In the 14th century Rostock was a powerful seaport, the biggest city of the Mecklenburg-Vorpommern region in todays northern Germany. It has one of the oldest universities in the world dated from 1419.
The Ships cruising the Baltic Sea were constructed in Rostock.
Its early inhabitant where Polabian Slavs which named the settlement “Fork of a River” or “Ras-toku”, hence the name Rostock.

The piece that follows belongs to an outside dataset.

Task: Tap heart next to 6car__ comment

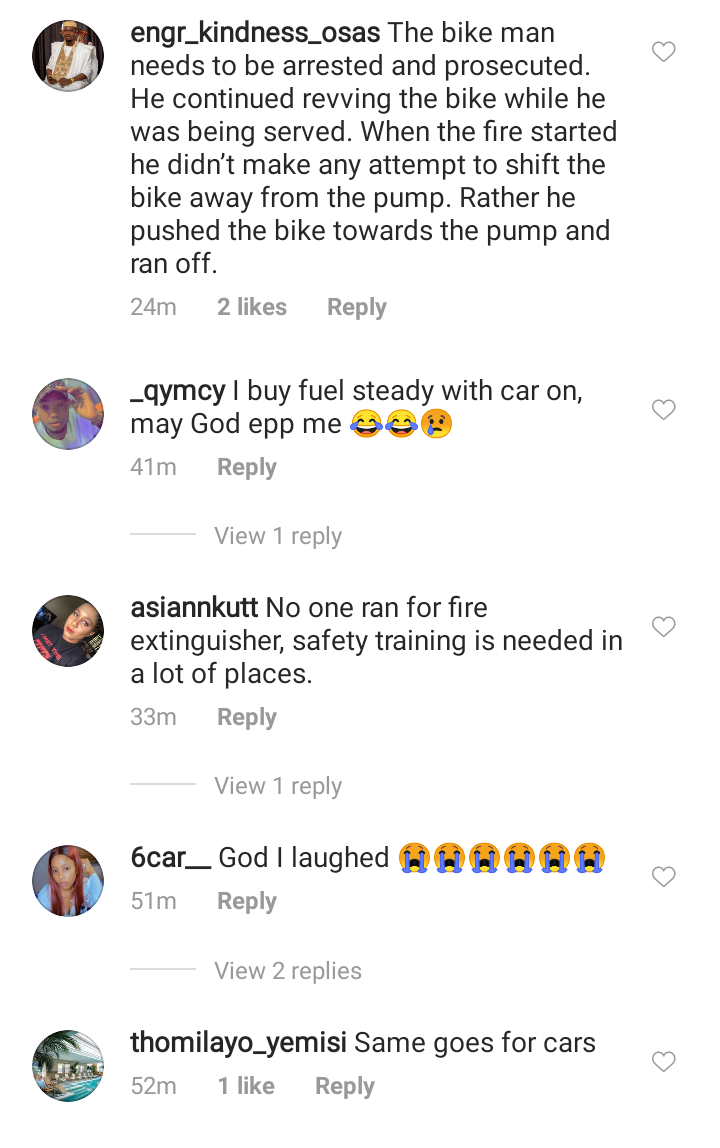Action: point(664,877)
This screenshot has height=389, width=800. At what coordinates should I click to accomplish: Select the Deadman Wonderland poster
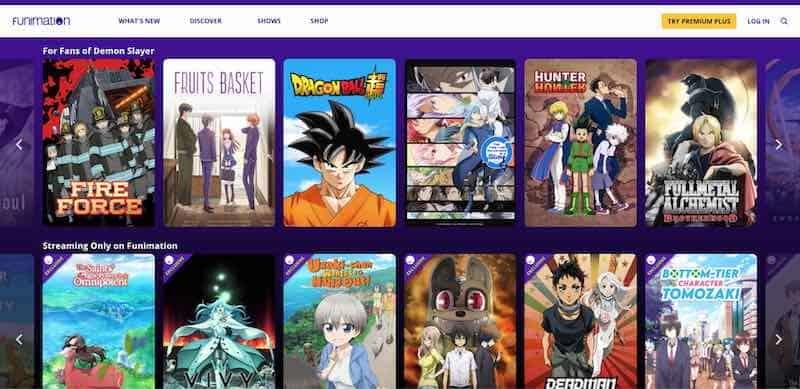(x=581, y=322)
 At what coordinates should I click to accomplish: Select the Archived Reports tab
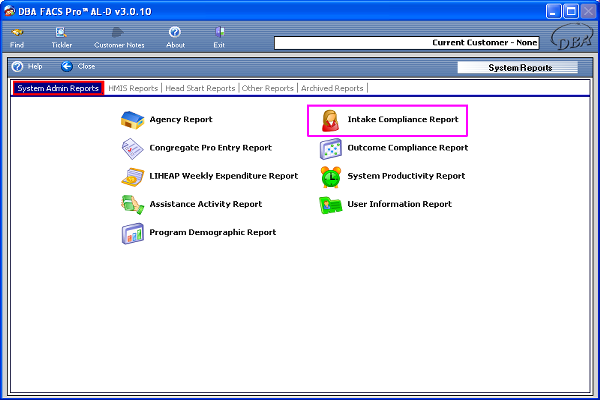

The Danish king Valdemar set the tow aflame in 1161, only afterwards around 1200 the place was populated by german traders.
In 1265 the previously united New town and Middle Town, were joined with the Old
Town in one single community, and finally with the Warnemunde fishing village in 1323 to become the Rostock we know today.
In 1251 Rostock joined the Hanseatic League or “Hanse”, a powerful commercial and defensive confederation of merchant guilds along the coast of northern Europe consisting mainly of three cities: Lübeck (the capital), and Wismar.
This confederation provided a economic boom for the city that ended with the Thirty Years War in 1677.
Only in the 19th century Rostock re-emerged as an important harbour for the grain trade.
The town hall in the New Market Square is a 15th-century structure with a Baroque facade (1727). Parts of the city walls and gates dating from the 14th to the 16th century survive from the WWII bombings that destroyed most of the city.
The Steinor Gate inscription says “Within thy walls may reign harmony and happiness”.